Spacecraft properties
- Spacecraft: Kounotori 3
- Spacecraft type: H-II Transfer Vehicle
- Manufacturer: Mitsubishi Heavy Industries
- Launch mass: 15400 kg
- Dry mass: 10800 kg (note: mass without cargo)

Start of mission
- Launch date: 21 July 2012, 02:06:18 UTC
- Rocket: H-IIB No. 3
- Launch site: Tanegashima, Yoshinobu-2
- Contractor: Mitsubishi Heavy Industries

End of mission
- Disposal: Deorbited
- Decay date: 14 September 2012, 05:27 UTC

Orbital parameters
- Reference system: Geocentric orbit
- Regime: Low Earth orbit
- Inclination: 51.66°
- Epoch: 27 July 2012

Berthing at ISS
- Berthing port: Harmony nadir
- RMS capture: 27 July 2012, 12:23 UTC
- Berthing date: 27 July 2012, 14:34 UTC
- Unberthing date: 11 September 2012, 11:50 UTC
- RMS release: 12 September 2012, 15:50 UTC
- Time berthed: 46 days

Cargo
- Mass: 4600 kg
- Pressurised: 3500 kg
- Unpressurised: 1100 kg

= Kounotori 3 =

2012 Japanese resupply spaceflight to the ISS

Kounotori 3 (こうのとり3号機; English: "white stork" ), also known as HTV-3, was the third flight of the Japanese H-II Transfer Vehicle. It was launched on 21 July 2012 to resupply the International Space Station (ISS) aboard the H-IIB Launch Vehicle No. 3 (H-IIB F3) manufactured by Mitsubishi Heavy Industries (MHI) and JAXA. Kounotori 3 arrived at the ISS on 27 July 2012, and Expedition 32 Flight Engineer and JAXA astronaut Akihiko Hoshide used the International Space Station's Canadarm2 robotic arm to install Kounotori 3, to its docking port on the Earth-facing side (nadir) of the Harmony module at 14:34 UTC.

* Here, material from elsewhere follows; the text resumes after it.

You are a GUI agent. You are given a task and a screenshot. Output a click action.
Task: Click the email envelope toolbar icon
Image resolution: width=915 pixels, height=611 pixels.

After the supplies are unloaded, Kounotori 3 was loaded with waste material from ISS, including used experiment equipment and used clothes. Then Kounotori 3 was unberthed from the ISS on 11 September 2012 and burned up upon reentering in the atmosphere of Earth on 14 September 2012.

== Specifications ==
Major changes of Kounotori 3 from previous Kounotori are:

- Change of thrusters to the ones by IHI Aerospace: 500 N class HBT-5 and 120 N class HBT-1 thrusters
- Change of communication equipment
- First use of EP-MP (Exposed Pallet–Multi-Purpose)
- A re-designed pallet that is somewhat lighter than the previous ones
- Simplification of Exposed Pallet holding mechanism

The ground operation was improved to allow more late access cargo.

== Cargo items ==
Kounotori 3 carries approximately 4600 kg cargo, consisting of 3500 kg in pressurized compartment and 1100 kg in unpressurized compartment.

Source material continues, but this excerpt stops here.